L’Union européenne a tout intérêt de renforcer ses liens avec la Turquie qui a sur son territoire des millions de syriens réfugiés et qui peut faire pression sur l’Europe par l’intermédiaire des flux migratoires: on ouvre, on n’ouvre pas la frontière pour laisser passer des vagues d’émigrants vers une Europe en crise. 

La Turquie a besoin de l’Europe pour traiter le poids financier des réfugiés du Moyen-Orient. Depuis des années l’Europe fait attendre la Turquie qui souhaitait entrer dans la Communauté européenne, ce qui n’est plus à l’ordre du jour. Mais l’Europe peut-elle se passer de la Turquie et vice versa au plan économique, avec les liens privilégiés de l’Allemagne et de la Turquie avec une forte communauté turque installée en Allemagne et en Europe.

L’épisode Michel – Von der Leyen et le sofagate est totalement ridicule mais significatif des crispations que beaucoup entretiennent et exploitent, face à une Turquie perçue comme finançant en France comme en Europe, des mosquées, un islam revendicatif et conquérant. Les impératifs de pure politique vont-ils l’emporter sur les impératifs économiques… Les entreprises européennes et turques attendent des avancées prises au plus haut niveau.

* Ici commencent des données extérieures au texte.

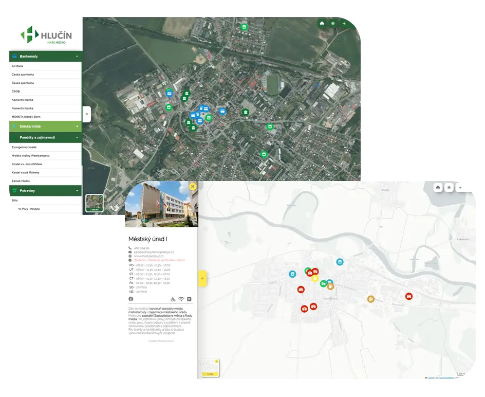Expand the Détská hřiště category
The width and height of the screenshot is (485, 397).
coord(78,126)
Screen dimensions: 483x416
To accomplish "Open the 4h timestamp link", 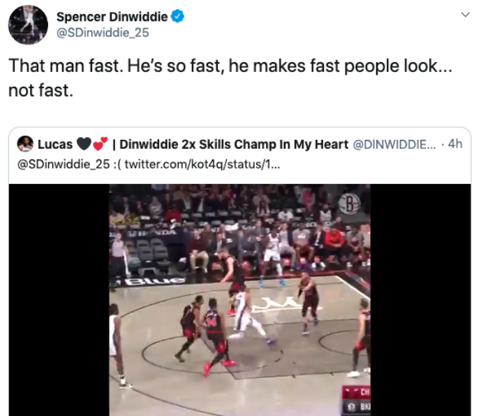I will click(455, 143).
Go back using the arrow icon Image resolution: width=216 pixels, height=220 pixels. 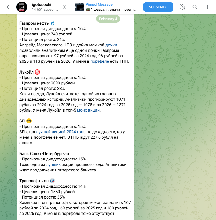[9, 7]
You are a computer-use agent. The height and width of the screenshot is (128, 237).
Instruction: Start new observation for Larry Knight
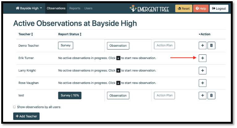(x=202, y=70)
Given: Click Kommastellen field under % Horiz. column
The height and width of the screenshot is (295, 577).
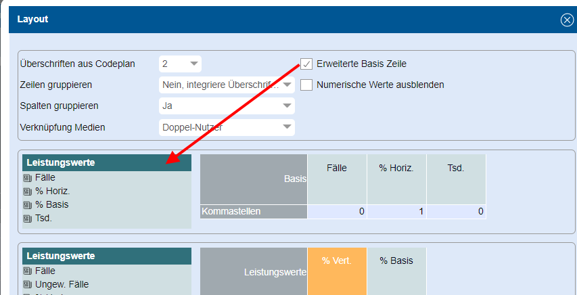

La Turquie est toujours dans l’Otan, donc un allié des pays européens de l’Otan. Le gouvernement français est ferme après des épisodes verbaux outranciers, quant à l’influence turque en France mais doit souhaiter des discussions sans rupture avec la Turquie qui compte dans l’est de la Méditerranée, au Moyen-Orient, face à un Iran menaçant avec sa nucléarisation. La France s’inspirera sans doute de la Grèce qui tente des négociations avec la Turquie, les réactions entre les 2 pays ayant atteint il y a quelques mois la côte d’alerte… On notera une baisse sensible des tensions en Méditerranée orientale.